PÁGINA
──────
Las características de los restantes bordes montañosos de la Meseta condicionan también los rasgos de los correspondientes derrames periféricos. Así, el elevado reborde cantábrico, abrupto y escarpado y con alturas cercanas a los 2.500 m, da lugar a cursos de corta longitud, que tienen que salvar en recorridos no superiores al centenar de kilómetros desniveles a veces de más de 2.000 m. Además, estas montañas, bien alimentadas por las abundantes y regulares precipitaciones propias del clima atlántico, originan ríos caudalosos y de gran fuerza erosiva a causa de su pendiente, los cuales han cortado los enérgicos relieves de la cordillera en hoces profundas y estrechas que cuentan entre los más grandiosos paisajes fluviales de la Península, como las hoces del río Cares y las del río Deva, excavadas en el macizo de los Picos de Europa.

Aparte del dispositivo fluvial, determinado por los rasgos de la Meseta central española, otro rasgo mayor de la estructura peninsular determina el trazado y orientación del resto de las aguas de sus principales colectores: la alineación de las dos grandes cordilleras alpinas: Pirineo y Cordilleras Béticas, y de sus respectivas prefosas. El Pirineo, orientado de este a oeste, va a unirse con el borde nordeste de la Meseta formado por la Cordillera Ibérica, dejando entre ambos sistemas montañosos, distintamente orientados, el triángulo de tierras hundidas que constituye la Depresión del Ebro, abierta hacia el Mediterráneo; por eso dicho río es el único gran colector español que no vierte al Atlántico. En el fondo de esta depresión se reúnen, procedentes de las montañas del norte, las aguas que recogen las escorrentías pirenaicas, y por el lado sur las procedentes del borde ibérico de la Meseta. Así se explica que el Ebro sea el río más caudaloso de España.
──────
LISTADO

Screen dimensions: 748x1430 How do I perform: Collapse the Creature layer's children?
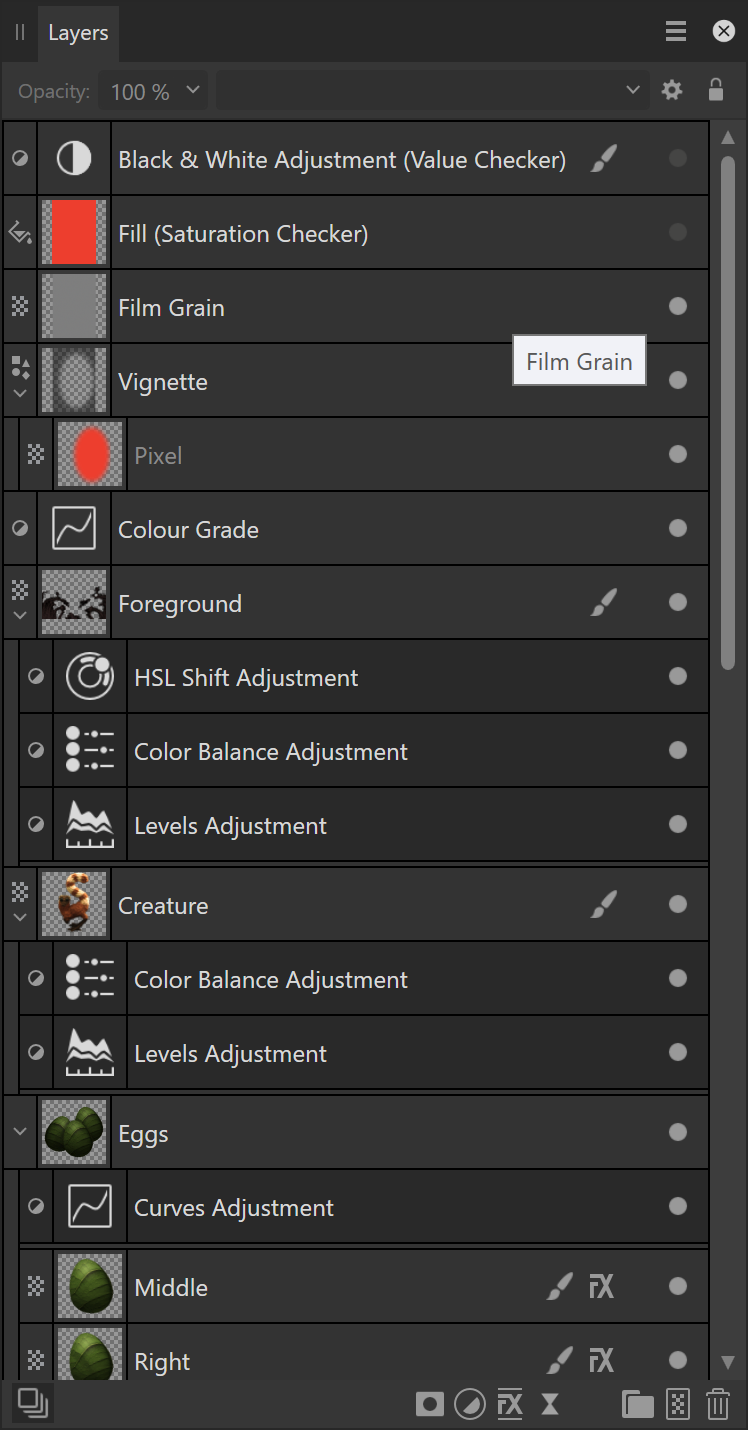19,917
──────
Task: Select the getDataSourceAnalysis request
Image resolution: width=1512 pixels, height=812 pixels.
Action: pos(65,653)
──────
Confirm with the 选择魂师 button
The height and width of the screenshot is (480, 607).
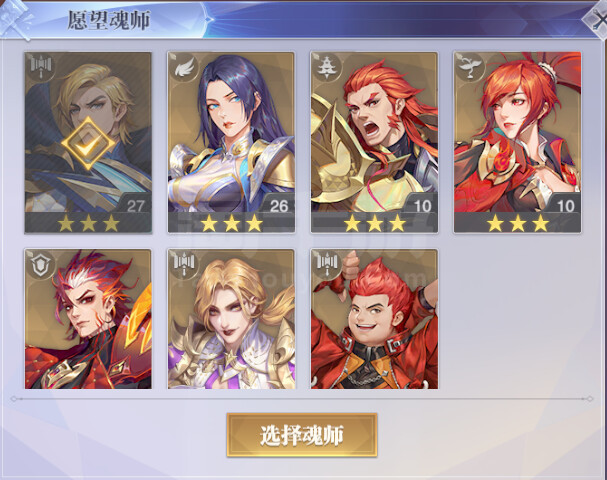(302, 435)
──────
OBJETIVO PLANTEADO
Responde con datos del texto sobre los ríos de la Península:
(a) ¿A qué alturas se acerca el reborde cantábrico?
(b) ¿En qué macizo están excavadas las hoces del río Cares y del río Deva?
(c) ¿Hacia qué mar se abre la Depresión del Ebro?
Para resolver esto no hacen falta las líneas.

RESPUESTA FINAL
(a) A los 2.500 m.
(b) En el macizo de los Picos de Europa.
(c) Hacia el Mediterráneo.